<<<<

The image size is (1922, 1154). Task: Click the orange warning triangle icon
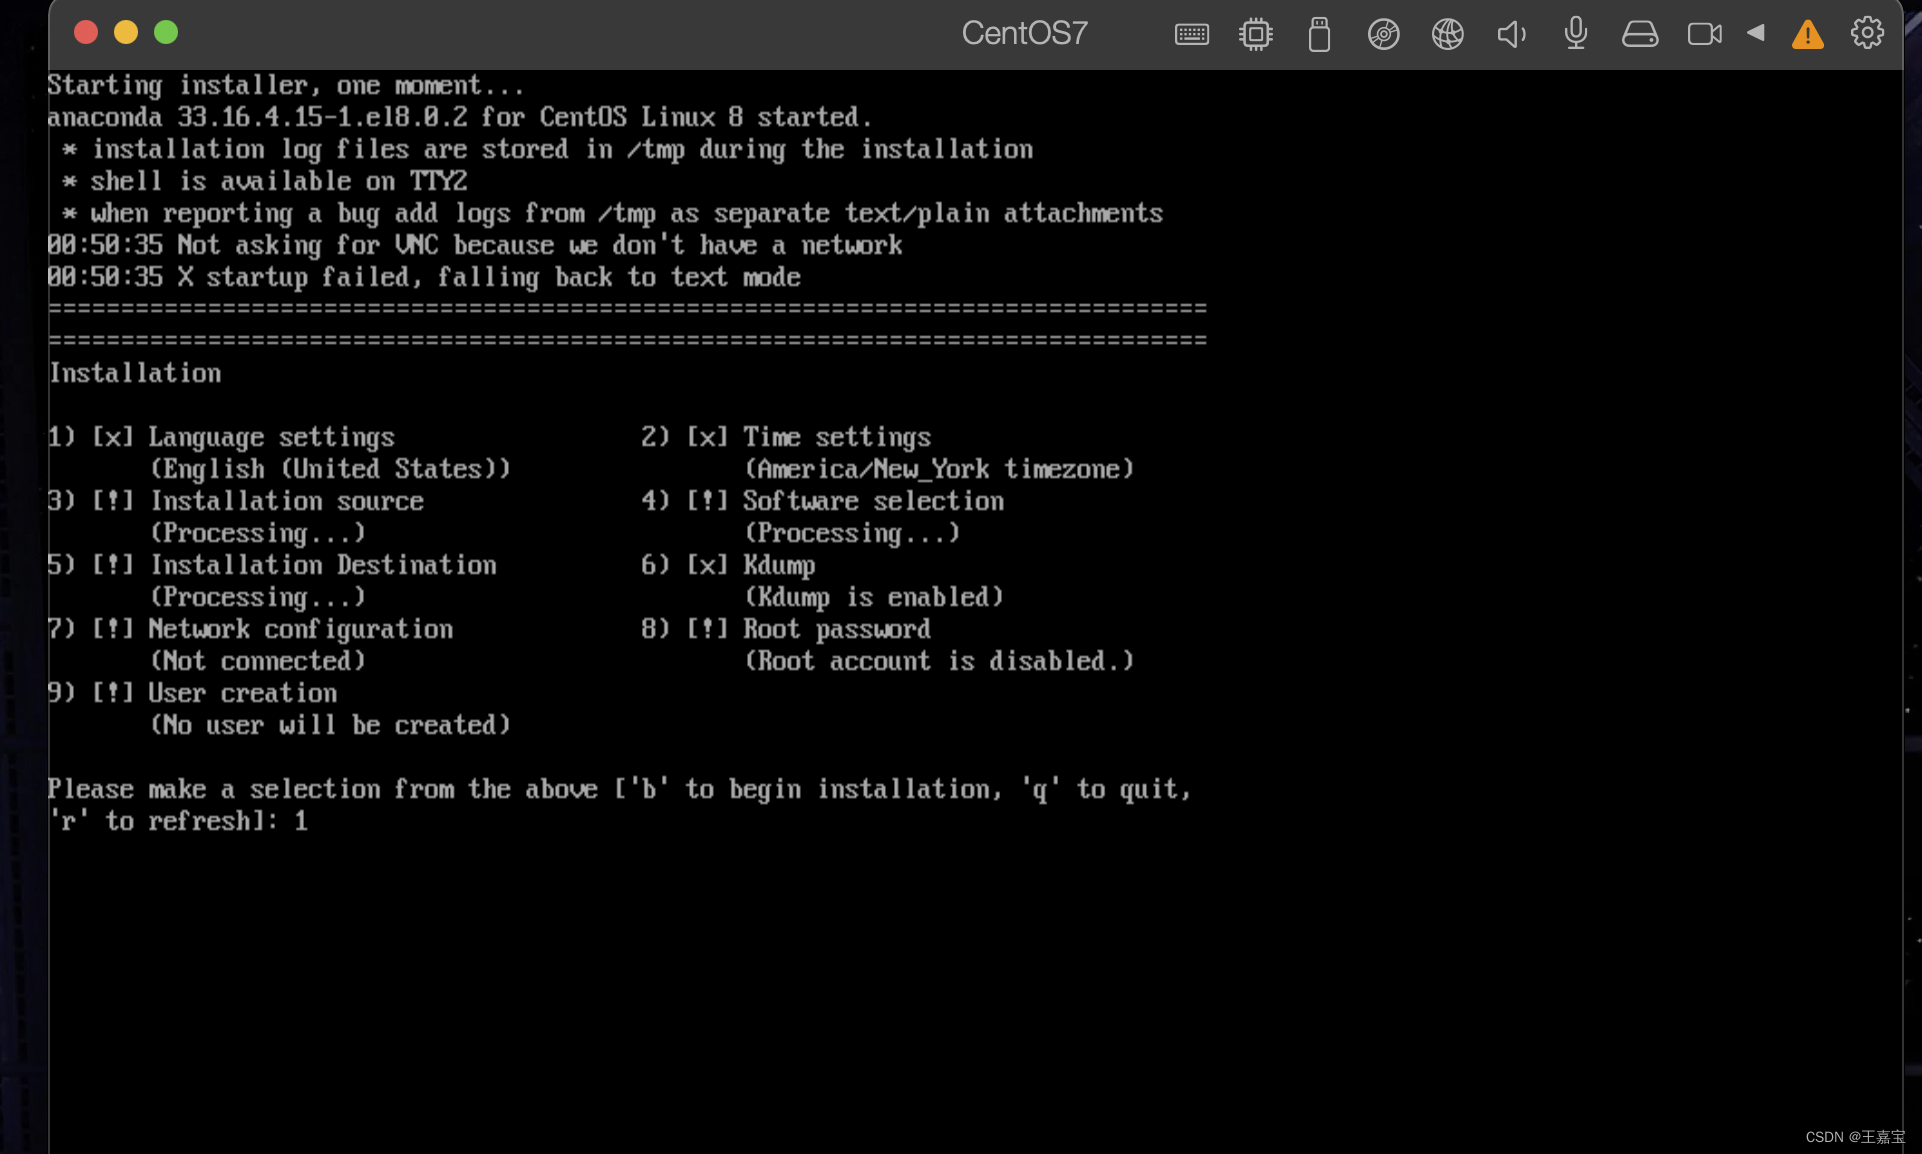pos(1807,35)
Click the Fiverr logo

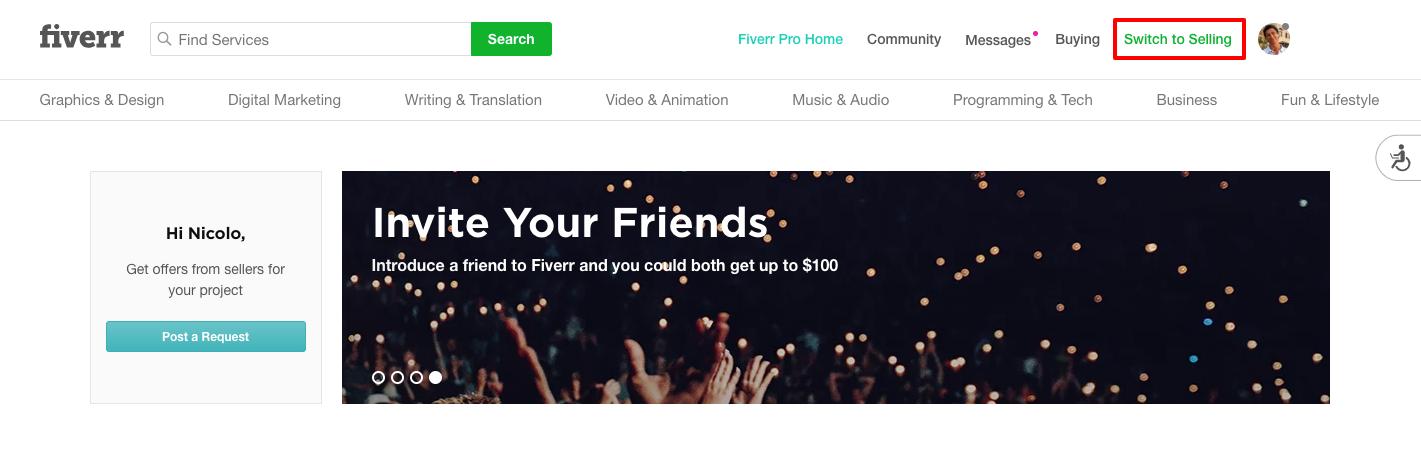pyautogui.click(x=81, y=38)
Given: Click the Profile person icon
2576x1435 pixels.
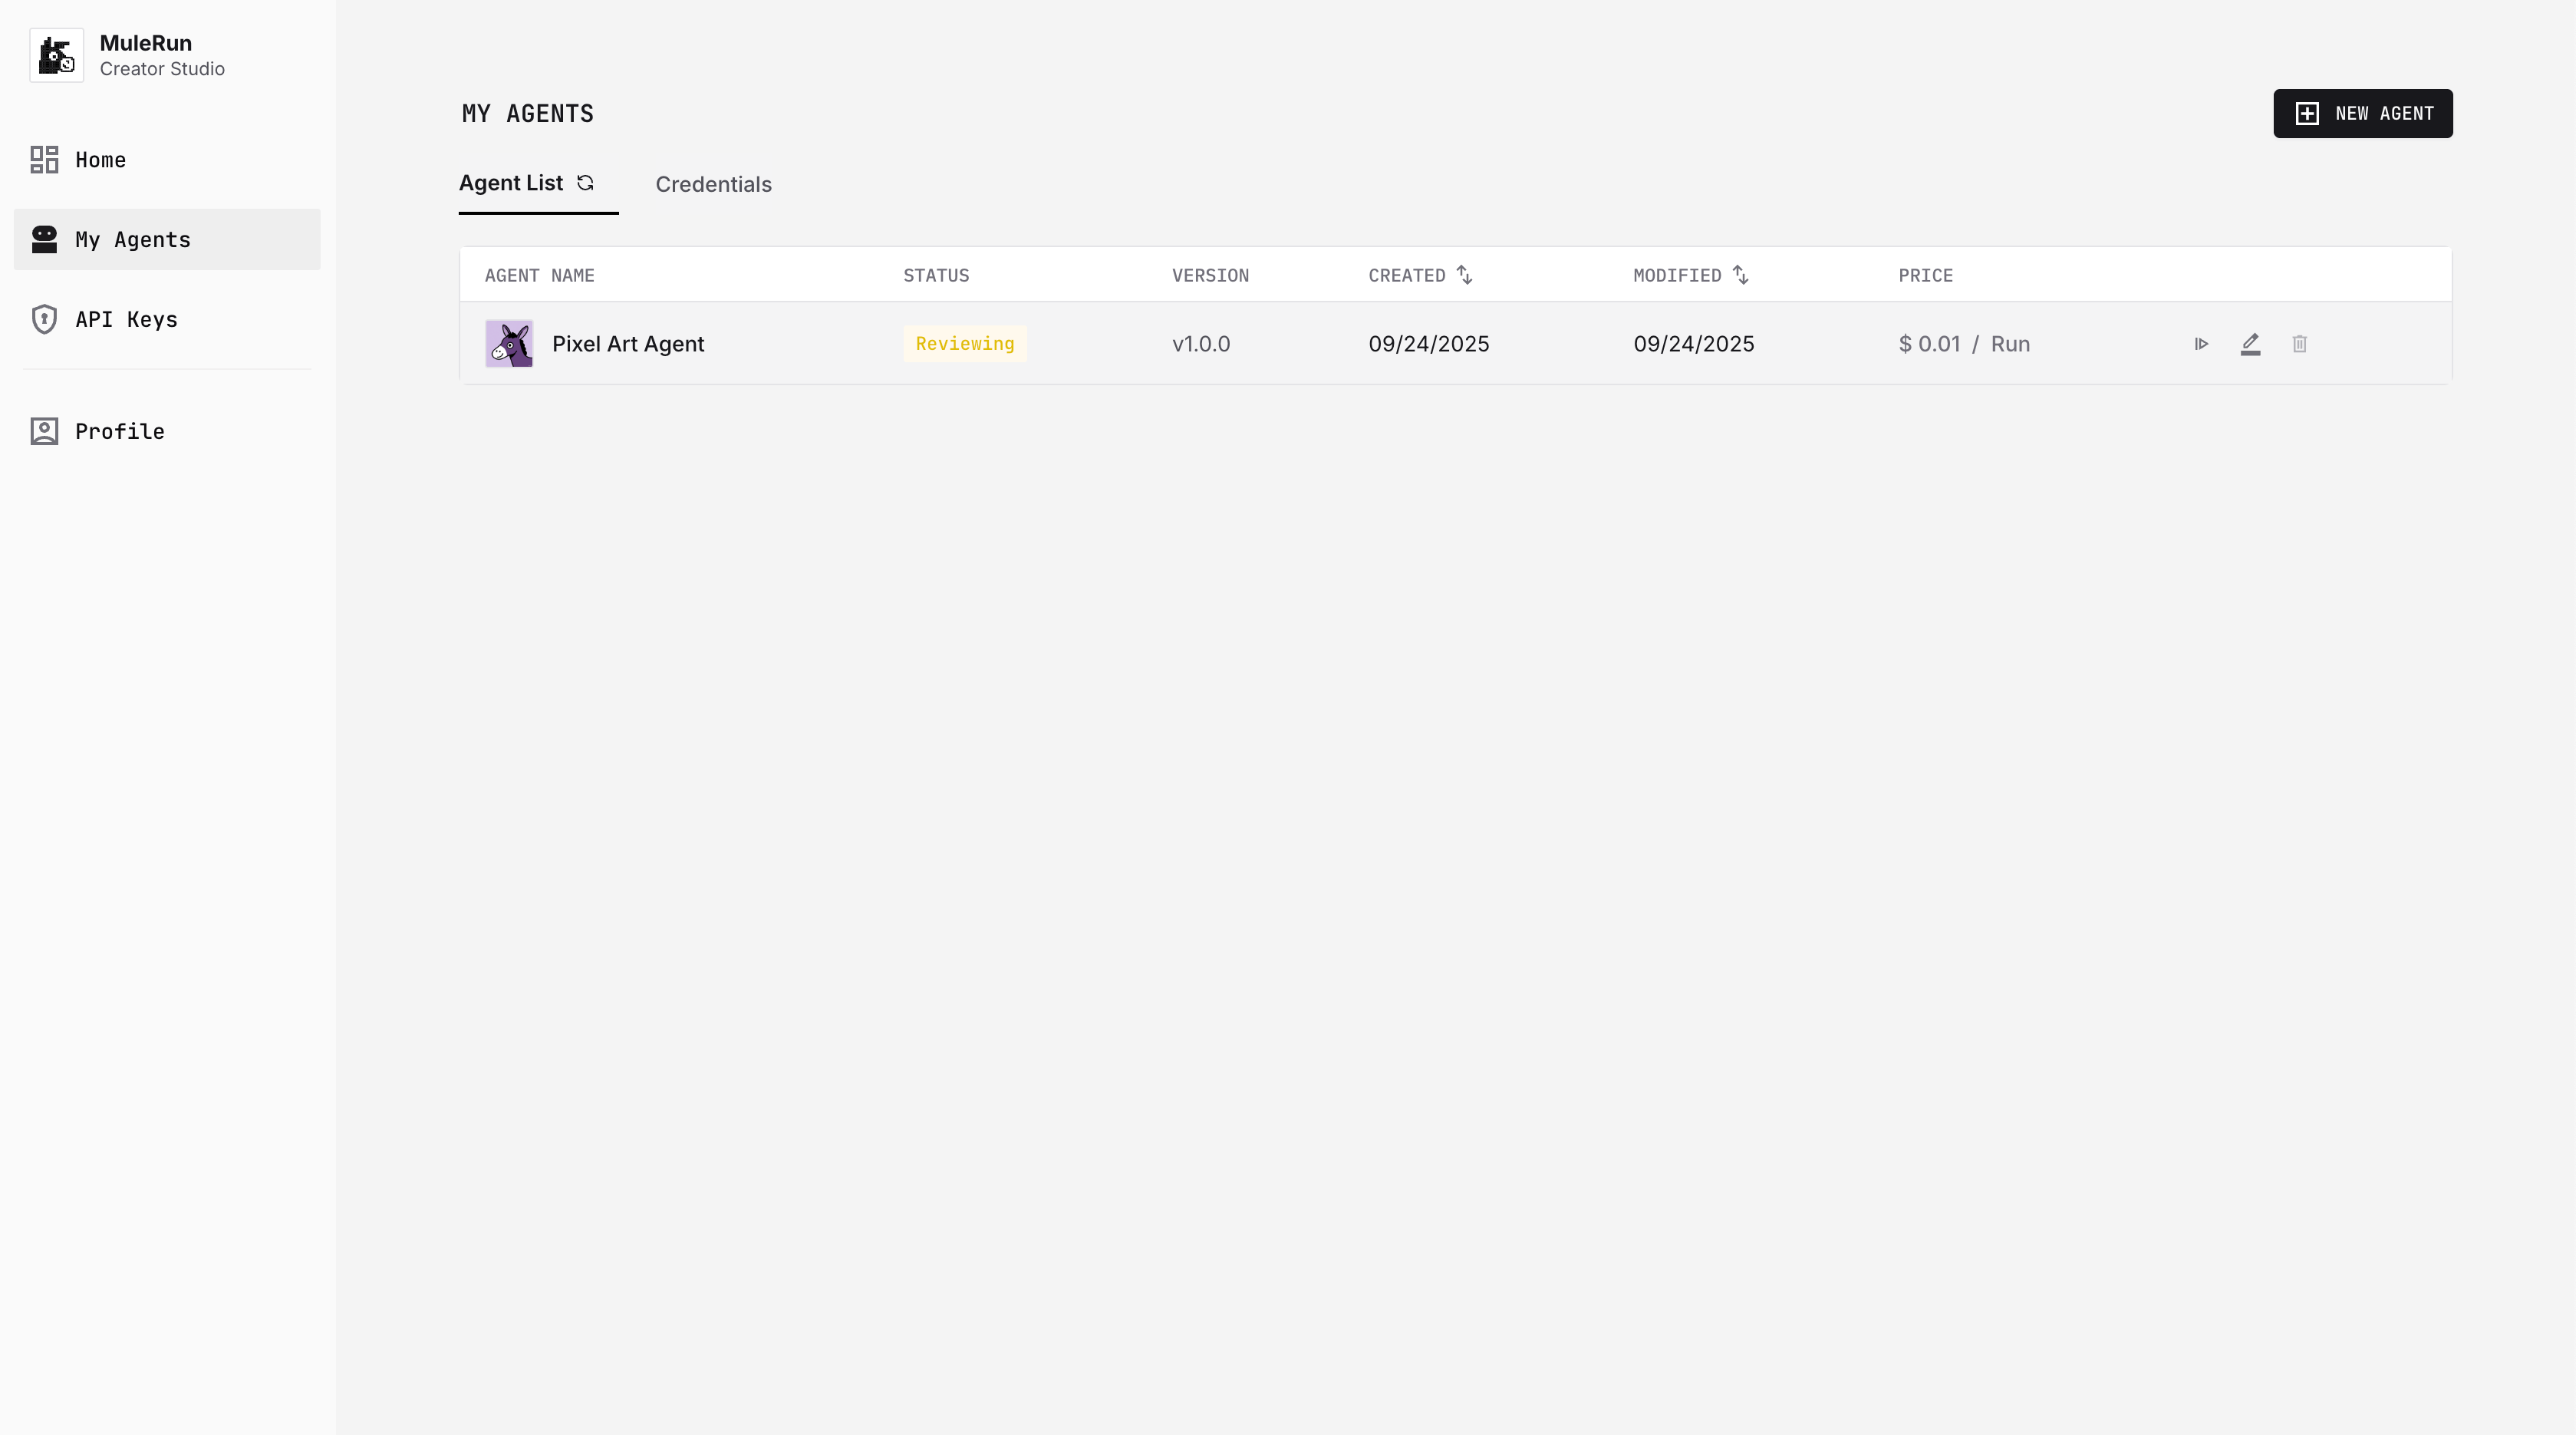Looking at the screenshot, I should (44, 431).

>>>>

Please report every line in the records above that contains the word "icon". Case counts, so count only matches with the same capitalization.

> [The response]:
The image size is (1922, 1154). Task: Click the orange warning triangle icon
Given: Click the Profile person icon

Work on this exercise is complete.